A Korean-American man, detained in North Korea on sedition charges, hopes that he would be set free and allowed to go home after amnesty is granted, a pro-North Korean newspaper in Tokyo said Wednesday.
Kenneth Bae, whose Korean name is Bae Joon-ho, was arrested in November after entering North Korea with a group of tourists. Some identified him as a tour operator, while others said he worked as a Christian missionary.
In May, North Korea sentenced Bae to 15 years of hard labor for committing unspecified "anti-North Korea crime," claiming that he had attempted to overthrow its regime. The U.S. government has so far unsuccessfully tried to win his release.
"Bae, wearing a prison uniform with ID number 103, was imprisoned on May 14 and was seeding and weeding on corn, potato and bean farms in prison," the Chosun Sinbo newspaper said. "Bae wakes up at 6 a.m. and works from 8 a.m. to 6 p.m."
The paper, published by Chongryun, a pro-Pyongyang Korean residents' organization in Japan, said it confirmed Bae's latest status after visiting the prison where he is being kept.
In an interview, Bae, 44, expressed hope to convey his request for amnesty to the North Korean and U.S. governments, the paper said.

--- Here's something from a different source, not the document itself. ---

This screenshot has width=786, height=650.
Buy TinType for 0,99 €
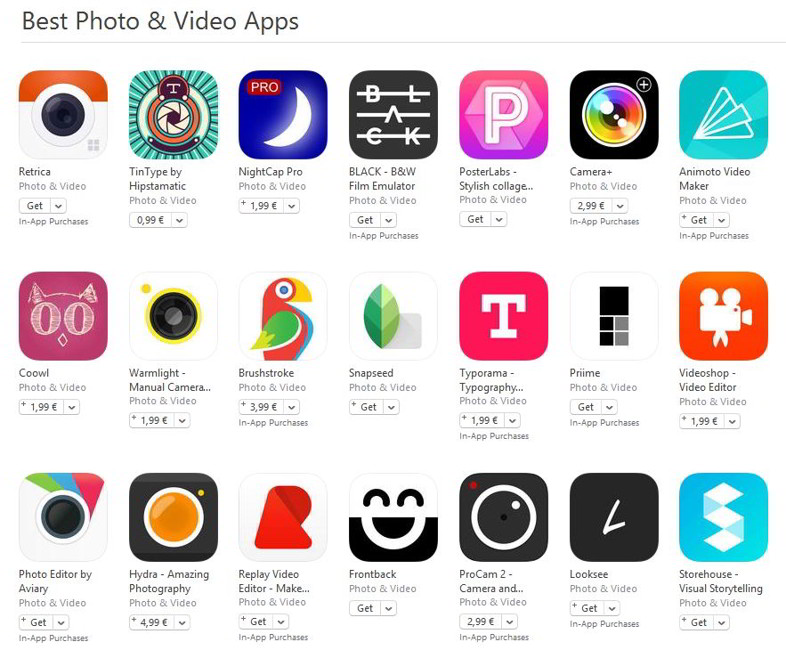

The report comes as North Korea is trying to open dialogue with the United States over its nuclear programs. The U.S. maintains that it would agree to engage North Korea for dialogue only after the communist country first shows by action, not words, its sincerity to denuclearize.
Bae is the sixth U.S. citizen to be detained by the North since 2009. All other Americans were freed via contacts between the two nations.
Since his detention in May, the Swedish Embassy in Pyongyang has visited him once on behalf of the U.S. as Washington has no diplomatic relations with Pyongyang, the paper said.
The paper also printed three photos of Bae with the story.